Harris’ knowledge isn’t limited to winning. He’s quite familiar with the basic concepts of Spagnuolo’s defense though he acknowledges that things such as terminology and techniques have changed since he was last in the scheme.

“Yeah, it’s some of the stuff we did but just a little…Spags has put his little touch on it which is what pretty much every guy should do,” Harris said. “If I was in that position I would do the same thing.”
For now, Harris’ role with the team remains to be seen. He’s worked with the second team outside at cornerback behind Bradley Fletcher and Ron Bartell though the Rams have experimented with kicking Bartell inside in nickel packages with Harris stepping in on the outside.

“Whatever they need me to do is how I look at it,” Harris said. “I see the young guys and I want to help them. However they do it, whatever they need me on defense, I am more than willing to get in there and help out.”

If nothing else, Harris’ knowledge of the position and his long resume of success there is something Spagnuolo thinks will greatly benefit the team’s younger corners. 

"I think he's a great influence on the rest of the guys in that group, because he's been through it," Spagnuolo said. "He's been doing it a long time. We put a lot of value on press corners, and Al has done that for a long time. So hopefully, by osmosis here, some guys will learn something and he'll play some good football, too."

LINEBACKER DANCING: Upon the release of Na’il Diggs on Monday, it became clear the Rams feel pretty good about free-agent signees Brady Poppinga and Ben Leber on the outside.

Spagnuolo said that duo fared well in its first start together last week against Kansas City.

“Both (were) solid,” Spagnuolo said. “I think they’re both still feeling their way through the defense and there was a couple of things there that they probably weren’t used to. I think every time they, every rep they get they get a little bit more and more comfortable but, I thought they were pretty solid.”

Clearly, Poppinga was solid enough to essentially solidify his position but Leber is catching on quick too.

“He gets more and more comfortable with the mental part of our system every day,” Spagnuolo said. “That’s what good veterans do.

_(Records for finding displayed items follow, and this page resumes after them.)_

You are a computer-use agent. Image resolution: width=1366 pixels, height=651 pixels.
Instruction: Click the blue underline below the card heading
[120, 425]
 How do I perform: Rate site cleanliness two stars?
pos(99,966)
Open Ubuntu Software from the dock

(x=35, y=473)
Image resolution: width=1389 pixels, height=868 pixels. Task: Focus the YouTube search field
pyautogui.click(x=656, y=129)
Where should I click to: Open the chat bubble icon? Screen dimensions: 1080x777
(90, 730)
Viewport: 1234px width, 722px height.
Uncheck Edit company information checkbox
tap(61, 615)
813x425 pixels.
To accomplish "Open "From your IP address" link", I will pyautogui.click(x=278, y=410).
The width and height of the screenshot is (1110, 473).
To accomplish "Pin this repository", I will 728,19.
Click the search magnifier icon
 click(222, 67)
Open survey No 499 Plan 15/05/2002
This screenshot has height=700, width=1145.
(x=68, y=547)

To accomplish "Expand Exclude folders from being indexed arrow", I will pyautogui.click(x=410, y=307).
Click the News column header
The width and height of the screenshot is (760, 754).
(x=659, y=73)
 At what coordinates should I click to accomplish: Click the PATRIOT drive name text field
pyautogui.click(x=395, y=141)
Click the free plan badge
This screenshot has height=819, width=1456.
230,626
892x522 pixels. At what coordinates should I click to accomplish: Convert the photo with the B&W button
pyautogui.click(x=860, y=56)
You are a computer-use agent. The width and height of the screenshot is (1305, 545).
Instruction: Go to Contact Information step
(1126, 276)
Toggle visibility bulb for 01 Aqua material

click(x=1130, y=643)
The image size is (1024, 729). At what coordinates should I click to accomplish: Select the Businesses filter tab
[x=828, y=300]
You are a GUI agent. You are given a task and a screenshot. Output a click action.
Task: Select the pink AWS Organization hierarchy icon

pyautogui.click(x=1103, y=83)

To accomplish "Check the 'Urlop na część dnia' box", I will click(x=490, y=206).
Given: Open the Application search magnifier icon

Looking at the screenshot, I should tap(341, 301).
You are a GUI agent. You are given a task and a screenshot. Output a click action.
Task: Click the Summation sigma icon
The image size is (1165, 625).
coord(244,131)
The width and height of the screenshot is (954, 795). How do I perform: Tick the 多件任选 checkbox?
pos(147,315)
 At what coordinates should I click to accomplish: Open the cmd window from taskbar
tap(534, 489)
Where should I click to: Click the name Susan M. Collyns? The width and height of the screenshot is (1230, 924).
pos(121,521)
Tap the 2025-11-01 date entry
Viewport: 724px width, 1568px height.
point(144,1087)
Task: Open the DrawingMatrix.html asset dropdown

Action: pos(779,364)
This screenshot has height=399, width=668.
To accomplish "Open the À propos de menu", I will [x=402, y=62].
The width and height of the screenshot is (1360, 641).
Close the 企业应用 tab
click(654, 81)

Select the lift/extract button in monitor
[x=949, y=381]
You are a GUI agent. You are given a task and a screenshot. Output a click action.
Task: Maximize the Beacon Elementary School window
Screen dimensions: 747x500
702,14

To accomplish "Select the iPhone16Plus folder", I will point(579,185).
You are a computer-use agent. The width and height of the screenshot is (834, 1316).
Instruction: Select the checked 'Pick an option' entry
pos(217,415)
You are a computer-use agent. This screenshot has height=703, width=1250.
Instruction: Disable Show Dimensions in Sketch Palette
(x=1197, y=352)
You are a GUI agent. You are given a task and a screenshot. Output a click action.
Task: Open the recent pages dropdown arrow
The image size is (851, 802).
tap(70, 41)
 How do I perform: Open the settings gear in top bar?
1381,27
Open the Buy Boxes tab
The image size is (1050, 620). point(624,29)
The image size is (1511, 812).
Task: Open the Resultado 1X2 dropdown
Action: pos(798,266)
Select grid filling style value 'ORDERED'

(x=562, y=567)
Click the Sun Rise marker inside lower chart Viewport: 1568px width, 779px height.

He’s got the physical part of it.”

FORGOTTEN MAN?: The competition at wide receiver has clearly been the most hotly contested in this year’s preseason.

Spagnuolo said Saturday that he didn’t think there was a whole lot of clarity for who will make it at that position just yet. Then, the team trimmed the ranks by two in cutting Joe West and Jared Jenkins on Sunday.

While making plays on offense is a big part of being on the roster, the players near the bottom of the depth chart also must contribute on special teams. That’s why a player like Dominique Curry can’t be counted out yet.

Curry made the roster last year and was viewed by Rams coaches as a potential star on special teams, even blocking a punt early in the season before a knee injury ended his season prematurely.

In this camp, Curry has been limited by a hand injury as a receiver which could make landing a spot difficult but he continues to be a standout on special teams.

“Well, he’s been a consistent key guy for (Special Teams Coordinator) Tom McMahon on special teams and that hasn’t changed,” Spagnuolo said. “He’s battled his hand injury and hasn’t been over there catching passes as a wide receiver, but the tricky part there will be can you keep somebody on your roster that just does special teams? That’s why Dominique has to hopefully get some reps as a wide receiver. The thing that’s kind of held him back is the hand injury, but he did perform really well last night in each phase of the special teams game.”

INJURY REPORT: The Rams got down to their 80-man roster on Tuesday by placing defensive tackle Jermelle Cudjo and cornerbacks Dionte Dinkins and Mikail Baker on the waived/injured list.

It’s possible Dinkins and Baker could be brought back for practice squad purposes when they heal up but Cudjo is not eligible after playing in 10 games last year.

Tight end Michael Hoomanawanui (calf) will not make the trip to Jacksonville. Defensive tackle Fred Robbins did some individual work but nothing in team drills.

Harris returned to practice after sitting out Monday.